··· Data

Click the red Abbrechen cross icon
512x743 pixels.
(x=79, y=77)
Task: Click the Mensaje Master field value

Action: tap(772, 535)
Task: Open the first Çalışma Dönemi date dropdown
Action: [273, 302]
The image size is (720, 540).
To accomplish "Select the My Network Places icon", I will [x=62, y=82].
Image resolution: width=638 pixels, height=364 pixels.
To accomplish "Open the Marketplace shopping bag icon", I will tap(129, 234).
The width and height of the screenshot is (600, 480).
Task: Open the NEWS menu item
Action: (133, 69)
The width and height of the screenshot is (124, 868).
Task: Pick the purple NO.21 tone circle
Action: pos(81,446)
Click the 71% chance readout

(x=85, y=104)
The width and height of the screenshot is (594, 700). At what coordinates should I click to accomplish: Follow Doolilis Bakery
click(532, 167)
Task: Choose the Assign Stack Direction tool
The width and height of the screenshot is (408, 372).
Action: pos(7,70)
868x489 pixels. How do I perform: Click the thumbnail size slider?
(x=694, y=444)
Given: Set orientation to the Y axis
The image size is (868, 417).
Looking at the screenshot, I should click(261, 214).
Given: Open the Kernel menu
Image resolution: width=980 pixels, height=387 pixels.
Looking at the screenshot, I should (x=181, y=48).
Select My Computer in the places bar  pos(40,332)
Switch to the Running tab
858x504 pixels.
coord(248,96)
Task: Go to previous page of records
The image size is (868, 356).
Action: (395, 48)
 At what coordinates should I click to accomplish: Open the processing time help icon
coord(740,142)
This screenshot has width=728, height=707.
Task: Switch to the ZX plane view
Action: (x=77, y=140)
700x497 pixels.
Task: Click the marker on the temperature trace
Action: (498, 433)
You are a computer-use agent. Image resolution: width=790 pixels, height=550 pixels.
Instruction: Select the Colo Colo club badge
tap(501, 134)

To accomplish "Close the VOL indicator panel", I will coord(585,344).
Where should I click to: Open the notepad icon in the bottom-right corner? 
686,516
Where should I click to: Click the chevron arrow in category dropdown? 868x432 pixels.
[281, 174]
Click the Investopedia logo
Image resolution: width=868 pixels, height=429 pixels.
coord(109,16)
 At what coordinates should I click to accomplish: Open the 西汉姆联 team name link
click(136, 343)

······

● Work instruction: Every entry shown above should be transcribed without alteration.

● Completed exercise:
Click the red Abbrechen cross icon
512x743 pixels.
(x=79, y=77)
Task: Click the Mensaje Master field value

Action: tap(772, 535)
Task: Open the first Çalışma Dönemi date dropdown
Action: [273, 302]
The image size is (720, 540).
To accomplish "Select the My Network Places icon", I will [x=62, y=82].
Image resolution: width=638 pixels, height=364 pixels.
To accomplish "Open the Marketplace shopping bag icon", I will tap(129, 234).
The width and height of the screenshot is (600, 480).
Task: Open the NEWS menu item
Action: (133, 69)
The width and height of the screenshot is (124, 868).
Task: Pick the purple NO.21 tone circle
Action: pos(81,446)
Click the 71% chance readout

(x=85, y=104)
The width and height of the screenshot is (594, 700). At what coordinates should I click to accomplish: Follow Doolilis Bakery
click(532, 167)
Task: Choose the Assign Stack Direction tool
The width and height of the screenshot is (408, 372).
Action: pos(7,70)
868x489 pixels. How do I perform: Click the thumbnail size slider?
(x=694, y=444)
Given: Set orientation to the Y axis
The image size is (868, 417).
Looking at the screenshot, I should click(261, 214).
Given: Open the Kernel menu
Image resolution: width=980 pixels, height=387 pixels.
Looking at the screenshot, I should (x=181, y=48).
Select My Computer in the places bar  pos(40,332)
Switch to the Running tab
858x504 pixels.
coord(248,96)
Task: Go to previous page of records
The image size is (868, 356).
Action: (395, 48)
 At what coordinates should I click to accomplish: Open the processing time help icon
coord(740,142)
This screenshot has width=728, height=707.
Task: Switch to the ZX plane view
Action: (x=77, y=140)
700x497 pixels.
Task: Click the marker on the temperature trace
Action: (498, 433)
You are a computer-use agent. Image resolution: width=790 pixels, height=550 pixels.
Instruction: Select the Colo Colo club badge
tap(501, 134)

To accomplish "Close the VOL indicator panel", I will coord(585,344).
Where should I click to: Open the notepad icon in the bottom-right corner? 
686,516
Where should I click to: Click the chevron arrow in category dropdown? 868x432 pixels.
[281, 174]
Click the Investopedia logo
Image resolution: width=868 pixels, height=429 pixels.
coord(109,16)
 At what coordinates should I click to accomplish: Open the 西汉姆联 team name link
click(136, 343)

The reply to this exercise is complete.